• _SOURCE RECORDS_:
[Start of section]

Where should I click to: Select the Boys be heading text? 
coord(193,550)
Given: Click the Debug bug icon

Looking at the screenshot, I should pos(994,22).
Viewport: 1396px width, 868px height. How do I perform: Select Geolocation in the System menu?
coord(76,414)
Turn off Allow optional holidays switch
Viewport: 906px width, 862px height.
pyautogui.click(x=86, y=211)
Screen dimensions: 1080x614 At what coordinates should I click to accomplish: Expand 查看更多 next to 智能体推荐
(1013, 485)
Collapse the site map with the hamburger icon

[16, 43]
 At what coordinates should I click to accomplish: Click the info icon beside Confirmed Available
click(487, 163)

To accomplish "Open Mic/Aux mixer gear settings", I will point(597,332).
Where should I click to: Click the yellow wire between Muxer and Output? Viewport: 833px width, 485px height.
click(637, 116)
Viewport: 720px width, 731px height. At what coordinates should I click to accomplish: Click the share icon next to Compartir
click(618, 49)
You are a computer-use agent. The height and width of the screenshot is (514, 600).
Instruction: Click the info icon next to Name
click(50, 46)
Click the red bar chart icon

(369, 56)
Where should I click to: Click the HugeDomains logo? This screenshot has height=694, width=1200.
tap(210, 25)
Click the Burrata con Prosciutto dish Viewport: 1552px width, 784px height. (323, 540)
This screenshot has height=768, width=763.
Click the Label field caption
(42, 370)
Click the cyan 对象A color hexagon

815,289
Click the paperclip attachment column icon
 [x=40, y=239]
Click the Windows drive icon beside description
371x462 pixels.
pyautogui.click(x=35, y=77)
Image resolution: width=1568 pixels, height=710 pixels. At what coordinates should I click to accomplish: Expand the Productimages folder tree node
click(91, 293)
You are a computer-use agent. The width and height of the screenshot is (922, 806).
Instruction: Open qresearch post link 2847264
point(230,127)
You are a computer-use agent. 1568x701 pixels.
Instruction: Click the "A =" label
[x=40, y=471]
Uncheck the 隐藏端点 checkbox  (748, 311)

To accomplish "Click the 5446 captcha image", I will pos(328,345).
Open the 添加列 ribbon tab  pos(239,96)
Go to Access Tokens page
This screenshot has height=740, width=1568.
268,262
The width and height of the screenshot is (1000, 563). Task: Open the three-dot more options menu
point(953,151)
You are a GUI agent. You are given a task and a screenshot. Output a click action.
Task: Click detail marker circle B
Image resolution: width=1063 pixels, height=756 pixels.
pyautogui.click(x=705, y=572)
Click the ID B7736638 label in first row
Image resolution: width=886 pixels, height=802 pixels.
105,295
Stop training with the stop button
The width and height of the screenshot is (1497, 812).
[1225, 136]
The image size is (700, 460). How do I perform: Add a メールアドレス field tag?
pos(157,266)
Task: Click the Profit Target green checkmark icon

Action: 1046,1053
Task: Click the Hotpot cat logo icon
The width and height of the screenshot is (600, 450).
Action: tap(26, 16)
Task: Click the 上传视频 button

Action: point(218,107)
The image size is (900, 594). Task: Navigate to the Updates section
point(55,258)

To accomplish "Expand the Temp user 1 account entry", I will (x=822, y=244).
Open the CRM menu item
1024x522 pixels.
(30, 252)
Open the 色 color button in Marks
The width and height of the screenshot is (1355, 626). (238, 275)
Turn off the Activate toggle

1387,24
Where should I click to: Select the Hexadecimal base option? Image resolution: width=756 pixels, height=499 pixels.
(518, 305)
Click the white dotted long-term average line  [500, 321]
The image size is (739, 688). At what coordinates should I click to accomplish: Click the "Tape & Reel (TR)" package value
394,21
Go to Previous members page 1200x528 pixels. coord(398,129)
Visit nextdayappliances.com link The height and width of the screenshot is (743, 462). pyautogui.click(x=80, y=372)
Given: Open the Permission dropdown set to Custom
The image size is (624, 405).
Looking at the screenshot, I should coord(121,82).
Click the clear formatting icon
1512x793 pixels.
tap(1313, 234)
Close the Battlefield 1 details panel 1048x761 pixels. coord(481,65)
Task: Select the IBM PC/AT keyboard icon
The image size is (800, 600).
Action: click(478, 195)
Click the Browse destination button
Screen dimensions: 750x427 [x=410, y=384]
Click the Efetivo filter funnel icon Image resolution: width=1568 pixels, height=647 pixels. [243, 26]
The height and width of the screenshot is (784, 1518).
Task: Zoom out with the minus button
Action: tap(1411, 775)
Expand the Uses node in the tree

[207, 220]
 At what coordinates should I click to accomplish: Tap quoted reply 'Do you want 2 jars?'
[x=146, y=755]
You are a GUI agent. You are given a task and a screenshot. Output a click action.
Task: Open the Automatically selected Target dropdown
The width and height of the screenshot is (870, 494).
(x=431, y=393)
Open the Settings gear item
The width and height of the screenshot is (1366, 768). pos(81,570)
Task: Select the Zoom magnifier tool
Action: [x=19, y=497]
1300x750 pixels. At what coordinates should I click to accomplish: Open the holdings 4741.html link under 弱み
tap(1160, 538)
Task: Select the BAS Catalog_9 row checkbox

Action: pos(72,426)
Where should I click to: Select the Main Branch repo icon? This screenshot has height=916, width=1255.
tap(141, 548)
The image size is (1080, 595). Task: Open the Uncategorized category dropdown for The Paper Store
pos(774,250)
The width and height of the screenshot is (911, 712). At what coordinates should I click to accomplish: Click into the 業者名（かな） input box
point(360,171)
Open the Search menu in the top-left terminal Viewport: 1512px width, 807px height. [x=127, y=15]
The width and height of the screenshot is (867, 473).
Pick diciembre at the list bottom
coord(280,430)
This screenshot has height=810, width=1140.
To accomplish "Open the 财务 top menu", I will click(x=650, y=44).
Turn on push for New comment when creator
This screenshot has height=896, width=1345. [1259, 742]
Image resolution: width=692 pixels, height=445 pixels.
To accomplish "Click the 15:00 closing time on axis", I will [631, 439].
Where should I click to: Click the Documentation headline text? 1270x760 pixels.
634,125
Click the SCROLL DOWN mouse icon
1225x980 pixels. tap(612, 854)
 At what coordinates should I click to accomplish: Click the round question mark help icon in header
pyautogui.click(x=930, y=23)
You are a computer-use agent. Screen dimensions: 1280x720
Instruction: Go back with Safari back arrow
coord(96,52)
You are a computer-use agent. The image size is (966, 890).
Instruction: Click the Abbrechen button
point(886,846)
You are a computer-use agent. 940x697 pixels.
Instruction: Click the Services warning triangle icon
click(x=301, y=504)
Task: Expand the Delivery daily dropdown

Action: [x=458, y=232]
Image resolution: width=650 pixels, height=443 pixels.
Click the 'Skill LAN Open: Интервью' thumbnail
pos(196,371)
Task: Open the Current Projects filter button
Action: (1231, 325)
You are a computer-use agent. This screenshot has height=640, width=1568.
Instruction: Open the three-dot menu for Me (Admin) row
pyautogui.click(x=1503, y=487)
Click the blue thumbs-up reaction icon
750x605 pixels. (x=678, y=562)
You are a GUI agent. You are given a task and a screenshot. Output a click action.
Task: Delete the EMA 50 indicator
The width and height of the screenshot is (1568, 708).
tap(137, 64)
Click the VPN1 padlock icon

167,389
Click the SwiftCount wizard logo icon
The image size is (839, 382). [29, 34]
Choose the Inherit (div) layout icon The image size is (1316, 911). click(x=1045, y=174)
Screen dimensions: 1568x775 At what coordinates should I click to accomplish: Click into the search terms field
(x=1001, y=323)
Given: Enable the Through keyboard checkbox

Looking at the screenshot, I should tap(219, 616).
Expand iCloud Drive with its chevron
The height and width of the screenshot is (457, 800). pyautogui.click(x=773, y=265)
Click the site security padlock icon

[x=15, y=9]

[End of section]

• _WHAT TO DO_: Check every line of the entries above, and copy those that carry the string "computer".

• _WRITTEN SOLUTION_:
You are a computer-use agent. The height and width of the screenshot is (514, 600).
You are a computer-use agent. The width and height of the screenshot is (922, 806).
You are a computer-use agent. 1568x701 pixels.
You are a computer-use agent. Screen dimensions: 1280x720
You are a computer-use agent. The image size is (966, 890).
You are a computer-use agent. 940x697 pixels.
You are a computer-use agent. This screenshot has height=640, width=1568.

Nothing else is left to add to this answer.